Trade creditors are recognised initially at the transaction price and subsequently measured at amortised cost using the effective interest method.

 

Classic 14 Holdings Limited

Notes to the Financial Statements for the Year Ended 31 March 2025 (continued)

2

Accounting policies (continued)

Borrowings

Interest-bearing borrowings are initially recorded at fair value, net of transaction costs. Interest-bearing borrowings are subsequently carried at amortised cost, with the difference between the proceeds, net of transaction costs, and the amount due on redemption being recognised as a charge to the statement of comprehensive income over the period of the relevant borrowing.

Interest expense is recognised on the basis of the effective interest method and is included in interest payable and similar charges.

Borrowings are classified as current liabilities unless the group has an unconditional right to defer settlement of the liability for at least twelve months after the reporting date.

Provisions

Provisions are recognised when the entity has an obligation at the reporting date as a result of a past event: it is probable that the entity will be required to transfer economic benefits in settlement and the amount of the obligation can be estimated reliably. Provisions are recognised as a liability in the statement of financial position and the amount of the provision as an expense.

Provisions are initially measured at the best estimate of the amount required to settle the obligation at the reporting date and subsequently reviewed at each reporting date and adjusted to reflect the current best estimate of the amount that would be required to settle the obligation. Any adjustments to the amounts previously recognised are recognised in profit or loss unless the provision was originally recognised as part of the cost of an asset. When a provision is measured at the present value of the amount expected to be required to settle the obligation, the unwinding of the discount is recognised in finance costs in profit or loss in the period it arises.

Leases

Leases are classified as finance leases whenever the terms of the lease transfer substantially all the risks and rewards of ownership to the lessees. All other leases are classified as operating leases.

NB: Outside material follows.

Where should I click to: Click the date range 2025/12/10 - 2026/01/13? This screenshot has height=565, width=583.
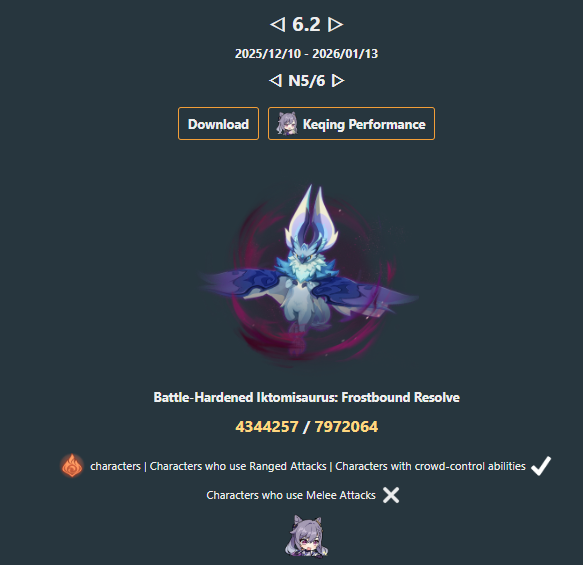306,54
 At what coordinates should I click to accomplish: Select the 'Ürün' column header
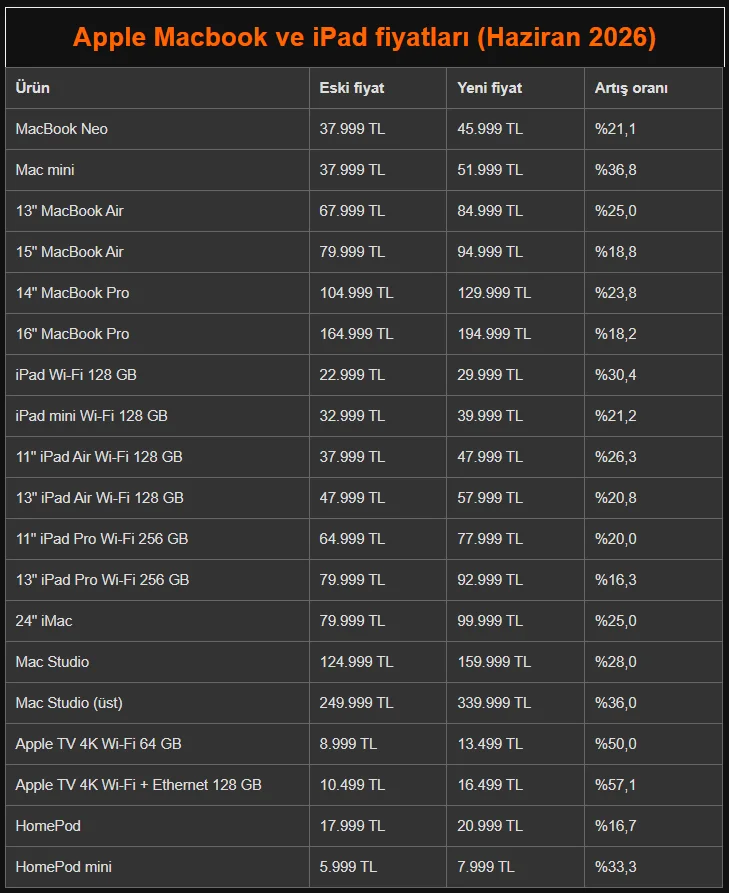point(32,88)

Assets held under finance leases are recognised as assets at the lower of the assets fair value at the date of inception and the present value of the minimum lease payments. The related liability is included in the balance sheet as a finance lease obligation. Lease payments are treated as consisting of capital and interest elements. The interest is charges to profit or loss so as to produce a constant periodic rate of interest on the remaining balance of the liability.

Rentals payable under operating leases, including any lease incentives received, are charges to profit or loss on a straight line basis over the term of the relevant lease except where another more systematic basis is more representative of the time pattern in which economic benefits from the leased asset are consumed.

Rental income from operating leases is recognised on a straight line basis over the term of the relevant lease. Initial direct costs incurred in negotiating and arranging an operating lease are added to the carrying amount of the leased asset and recognised on a straight line basis over the lease term.

 

Classic 14 Holdings Limited

Notes to the Financial Statements for the Year Ended 31 March 2025 (continued)

2

Accounting policies (continued)

Share capital

Ordinary shares are classified as equity. Equity instruments are measured at the fair value of the cash or other resources received or receivable, net of the direct costs of issuing the equity instruments. If payment is deferred and the time value of money is material, the initial measurement is on a present value basis.

Dividends

Dividend distribution to the group’s shareholders is recognised as a liability in the financial statements in the reporting period in which the dividends are declared.

Defined contribution pension obligation

A defined contribution plan is a pension plan under which fixed contributions are paid into a pension fund and the group has no legal or constructive obligation to pay further contributions even if the fund does not hold sufficient assets to pay all employees the benefits relating to employee service in the current and prior periods.

Contributions to defined contribution plans are recognised as employee benefit expense when they are due. If contribution payments exceed the contribution due for service, the excess is recognised as a prepayment.

Financial instruments

Recognition and measurement
The company has elected to apply the provisions of Section 11 'Basic Financial Instruments' and Section 12 'Other Financial Instruments Issues' of FRS 102 to all of its financial instruments.

Financial instruments are recognised in the groups balance sheet when the group becomes party to the contractual provisions of the instrument.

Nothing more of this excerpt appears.